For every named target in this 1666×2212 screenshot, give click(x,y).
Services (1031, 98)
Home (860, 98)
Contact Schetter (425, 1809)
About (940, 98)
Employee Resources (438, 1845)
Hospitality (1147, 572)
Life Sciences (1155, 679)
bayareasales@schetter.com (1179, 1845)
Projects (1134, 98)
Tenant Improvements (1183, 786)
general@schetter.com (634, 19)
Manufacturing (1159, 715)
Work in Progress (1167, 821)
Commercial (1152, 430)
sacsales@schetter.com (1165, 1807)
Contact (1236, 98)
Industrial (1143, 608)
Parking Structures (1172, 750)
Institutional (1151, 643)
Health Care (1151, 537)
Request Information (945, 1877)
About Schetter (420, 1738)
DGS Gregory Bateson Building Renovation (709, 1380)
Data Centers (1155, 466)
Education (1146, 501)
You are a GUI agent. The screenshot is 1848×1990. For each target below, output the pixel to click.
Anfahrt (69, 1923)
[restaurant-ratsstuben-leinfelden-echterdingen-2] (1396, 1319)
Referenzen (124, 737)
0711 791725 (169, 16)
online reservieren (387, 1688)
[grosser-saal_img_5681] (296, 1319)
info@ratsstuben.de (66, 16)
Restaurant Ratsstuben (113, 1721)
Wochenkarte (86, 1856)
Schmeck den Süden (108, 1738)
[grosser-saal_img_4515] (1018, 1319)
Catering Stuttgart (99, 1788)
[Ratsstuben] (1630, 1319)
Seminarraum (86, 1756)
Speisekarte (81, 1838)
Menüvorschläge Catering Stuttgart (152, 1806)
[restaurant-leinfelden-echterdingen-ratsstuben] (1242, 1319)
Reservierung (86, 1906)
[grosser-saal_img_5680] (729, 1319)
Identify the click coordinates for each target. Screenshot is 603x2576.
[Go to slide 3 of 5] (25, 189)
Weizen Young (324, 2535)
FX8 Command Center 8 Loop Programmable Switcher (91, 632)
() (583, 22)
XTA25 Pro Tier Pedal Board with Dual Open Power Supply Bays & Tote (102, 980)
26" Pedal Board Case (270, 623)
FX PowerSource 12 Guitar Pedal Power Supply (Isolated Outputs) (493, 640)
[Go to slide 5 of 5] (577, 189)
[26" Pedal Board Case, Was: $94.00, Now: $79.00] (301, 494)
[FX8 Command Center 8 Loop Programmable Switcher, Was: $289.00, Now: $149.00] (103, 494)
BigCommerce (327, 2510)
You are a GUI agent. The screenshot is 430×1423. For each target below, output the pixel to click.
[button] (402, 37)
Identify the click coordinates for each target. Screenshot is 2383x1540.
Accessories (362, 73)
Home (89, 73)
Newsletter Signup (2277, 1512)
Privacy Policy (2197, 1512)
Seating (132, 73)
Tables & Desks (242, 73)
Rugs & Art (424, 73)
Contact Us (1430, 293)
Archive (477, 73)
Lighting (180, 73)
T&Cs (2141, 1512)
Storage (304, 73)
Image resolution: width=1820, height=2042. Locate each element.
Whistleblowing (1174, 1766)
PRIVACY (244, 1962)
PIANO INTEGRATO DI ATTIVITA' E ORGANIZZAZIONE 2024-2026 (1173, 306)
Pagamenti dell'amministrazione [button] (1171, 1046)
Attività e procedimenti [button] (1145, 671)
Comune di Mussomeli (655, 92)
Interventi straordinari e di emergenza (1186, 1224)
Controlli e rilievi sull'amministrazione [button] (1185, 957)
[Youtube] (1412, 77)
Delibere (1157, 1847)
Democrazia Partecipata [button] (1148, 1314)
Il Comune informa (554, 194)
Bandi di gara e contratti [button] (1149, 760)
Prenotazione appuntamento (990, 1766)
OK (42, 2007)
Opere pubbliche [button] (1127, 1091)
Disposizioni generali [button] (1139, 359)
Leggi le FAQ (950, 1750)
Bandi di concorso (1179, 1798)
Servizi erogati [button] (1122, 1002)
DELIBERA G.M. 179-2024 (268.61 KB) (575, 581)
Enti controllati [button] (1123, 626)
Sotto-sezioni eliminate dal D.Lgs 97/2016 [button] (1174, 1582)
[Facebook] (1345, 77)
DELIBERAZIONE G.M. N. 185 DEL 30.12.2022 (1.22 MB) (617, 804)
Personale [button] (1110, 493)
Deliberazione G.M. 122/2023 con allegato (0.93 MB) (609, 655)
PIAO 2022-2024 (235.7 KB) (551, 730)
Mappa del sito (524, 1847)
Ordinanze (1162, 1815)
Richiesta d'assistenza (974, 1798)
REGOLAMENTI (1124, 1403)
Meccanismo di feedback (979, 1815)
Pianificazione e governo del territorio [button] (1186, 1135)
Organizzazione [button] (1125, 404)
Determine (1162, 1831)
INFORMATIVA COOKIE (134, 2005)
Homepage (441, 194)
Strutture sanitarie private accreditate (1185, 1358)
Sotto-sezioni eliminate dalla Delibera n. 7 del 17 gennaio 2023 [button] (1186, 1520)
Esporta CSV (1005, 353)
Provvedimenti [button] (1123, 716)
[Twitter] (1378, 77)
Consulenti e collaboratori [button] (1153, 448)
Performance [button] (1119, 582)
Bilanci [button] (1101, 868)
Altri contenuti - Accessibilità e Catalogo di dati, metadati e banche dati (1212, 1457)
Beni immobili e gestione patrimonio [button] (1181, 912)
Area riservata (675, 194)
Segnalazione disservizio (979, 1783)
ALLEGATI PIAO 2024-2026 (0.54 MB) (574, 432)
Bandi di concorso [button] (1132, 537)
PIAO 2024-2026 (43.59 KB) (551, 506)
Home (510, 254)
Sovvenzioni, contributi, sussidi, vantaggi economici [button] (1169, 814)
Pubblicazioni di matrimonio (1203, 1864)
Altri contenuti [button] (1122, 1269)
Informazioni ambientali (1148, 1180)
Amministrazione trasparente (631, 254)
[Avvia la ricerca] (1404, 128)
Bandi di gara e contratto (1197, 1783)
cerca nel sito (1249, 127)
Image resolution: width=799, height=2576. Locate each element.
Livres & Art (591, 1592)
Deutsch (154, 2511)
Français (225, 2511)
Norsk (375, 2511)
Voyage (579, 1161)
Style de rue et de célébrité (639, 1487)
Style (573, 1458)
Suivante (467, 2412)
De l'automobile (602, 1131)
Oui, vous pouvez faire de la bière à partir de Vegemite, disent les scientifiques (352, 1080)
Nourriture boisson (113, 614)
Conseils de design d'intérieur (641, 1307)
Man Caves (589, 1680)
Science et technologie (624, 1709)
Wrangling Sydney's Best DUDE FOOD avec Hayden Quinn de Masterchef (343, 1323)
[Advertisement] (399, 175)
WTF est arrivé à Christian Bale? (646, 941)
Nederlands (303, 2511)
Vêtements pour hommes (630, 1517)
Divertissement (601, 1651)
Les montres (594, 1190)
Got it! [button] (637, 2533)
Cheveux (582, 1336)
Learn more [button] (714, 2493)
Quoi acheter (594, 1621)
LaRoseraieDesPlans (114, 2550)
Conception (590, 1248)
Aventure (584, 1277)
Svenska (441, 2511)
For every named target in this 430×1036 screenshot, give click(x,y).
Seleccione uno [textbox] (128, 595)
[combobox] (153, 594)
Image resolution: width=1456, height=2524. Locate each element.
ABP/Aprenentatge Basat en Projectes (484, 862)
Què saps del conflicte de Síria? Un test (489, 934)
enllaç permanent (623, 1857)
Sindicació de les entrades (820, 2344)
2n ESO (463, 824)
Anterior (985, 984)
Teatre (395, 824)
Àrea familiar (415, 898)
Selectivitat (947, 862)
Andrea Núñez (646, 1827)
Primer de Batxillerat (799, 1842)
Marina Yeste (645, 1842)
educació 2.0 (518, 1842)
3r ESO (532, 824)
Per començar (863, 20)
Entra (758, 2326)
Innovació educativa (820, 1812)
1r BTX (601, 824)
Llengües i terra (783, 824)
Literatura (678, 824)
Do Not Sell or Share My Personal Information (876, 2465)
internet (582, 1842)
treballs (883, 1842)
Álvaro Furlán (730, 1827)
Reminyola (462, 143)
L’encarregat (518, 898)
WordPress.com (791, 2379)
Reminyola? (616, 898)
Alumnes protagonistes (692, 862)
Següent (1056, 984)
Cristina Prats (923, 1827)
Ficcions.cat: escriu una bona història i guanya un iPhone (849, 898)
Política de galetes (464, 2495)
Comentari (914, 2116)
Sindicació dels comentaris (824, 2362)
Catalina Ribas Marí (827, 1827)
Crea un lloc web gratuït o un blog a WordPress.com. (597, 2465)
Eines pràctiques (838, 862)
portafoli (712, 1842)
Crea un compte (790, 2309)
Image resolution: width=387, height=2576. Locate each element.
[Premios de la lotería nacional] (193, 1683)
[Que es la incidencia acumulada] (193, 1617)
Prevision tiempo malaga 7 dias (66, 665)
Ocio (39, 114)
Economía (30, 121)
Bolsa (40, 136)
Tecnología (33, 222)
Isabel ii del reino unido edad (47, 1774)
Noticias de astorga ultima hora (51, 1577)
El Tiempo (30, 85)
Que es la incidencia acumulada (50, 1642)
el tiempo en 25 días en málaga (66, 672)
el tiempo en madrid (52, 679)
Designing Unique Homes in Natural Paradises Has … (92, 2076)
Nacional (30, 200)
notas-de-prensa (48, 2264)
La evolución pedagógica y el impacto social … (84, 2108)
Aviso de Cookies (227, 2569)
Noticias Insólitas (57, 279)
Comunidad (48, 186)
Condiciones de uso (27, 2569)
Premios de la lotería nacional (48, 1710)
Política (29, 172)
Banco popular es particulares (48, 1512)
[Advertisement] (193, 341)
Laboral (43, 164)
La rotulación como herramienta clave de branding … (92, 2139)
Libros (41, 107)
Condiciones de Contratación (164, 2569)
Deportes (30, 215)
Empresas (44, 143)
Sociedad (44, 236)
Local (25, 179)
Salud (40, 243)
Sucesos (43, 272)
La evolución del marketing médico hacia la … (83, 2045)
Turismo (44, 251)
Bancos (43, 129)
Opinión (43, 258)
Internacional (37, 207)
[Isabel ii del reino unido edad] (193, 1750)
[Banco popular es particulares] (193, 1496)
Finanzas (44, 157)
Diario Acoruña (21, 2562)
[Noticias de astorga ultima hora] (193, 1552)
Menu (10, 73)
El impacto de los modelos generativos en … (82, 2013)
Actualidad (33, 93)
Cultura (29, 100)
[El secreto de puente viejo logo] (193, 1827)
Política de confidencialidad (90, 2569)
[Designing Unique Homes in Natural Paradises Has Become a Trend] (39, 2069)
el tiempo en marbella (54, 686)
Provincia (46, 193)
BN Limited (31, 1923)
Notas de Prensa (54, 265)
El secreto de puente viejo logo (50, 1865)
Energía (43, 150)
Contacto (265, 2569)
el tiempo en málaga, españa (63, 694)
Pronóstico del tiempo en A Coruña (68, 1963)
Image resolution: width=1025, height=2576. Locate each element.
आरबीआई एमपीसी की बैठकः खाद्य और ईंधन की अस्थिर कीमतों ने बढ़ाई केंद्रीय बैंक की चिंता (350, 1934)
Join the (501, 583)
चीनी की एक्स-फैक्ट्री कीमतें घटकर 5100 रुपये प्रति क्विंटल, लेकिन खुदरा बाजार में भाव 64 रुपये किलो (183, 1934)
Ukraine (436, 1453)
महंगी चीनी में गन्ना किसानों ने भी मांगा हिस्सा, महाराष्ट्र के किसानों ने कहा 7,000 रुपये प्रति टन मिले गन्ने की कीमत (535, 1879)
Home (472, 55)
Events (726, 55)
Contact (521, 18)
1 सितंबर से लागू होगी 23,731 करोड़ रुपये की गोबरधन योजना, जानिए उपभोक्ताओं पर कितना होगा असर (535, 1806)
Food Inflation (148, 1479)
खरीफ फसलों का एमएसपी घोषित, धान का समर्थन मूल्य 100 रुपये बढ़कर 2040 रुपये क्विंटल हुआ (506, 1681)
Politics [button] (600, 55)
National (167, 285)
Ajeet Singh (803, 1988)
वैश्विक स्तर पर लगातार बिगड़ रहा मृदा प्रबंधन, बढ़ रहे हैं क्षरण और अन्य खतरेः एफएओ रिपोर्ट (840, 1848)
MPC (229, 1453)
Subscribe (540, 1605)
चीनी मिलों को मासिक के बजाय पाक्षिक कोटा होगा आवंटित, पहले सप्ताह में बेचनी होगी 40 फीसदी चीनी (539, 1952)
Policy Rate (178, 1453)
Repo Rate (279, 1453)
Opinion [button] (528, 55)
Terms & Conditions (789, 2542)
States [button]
★ ★ ★ ★
• **WORK REQUIRED**
Please give the number of lines in the entries above that hold "Bandi", with no other words.

• **TASK OUTPUT**
4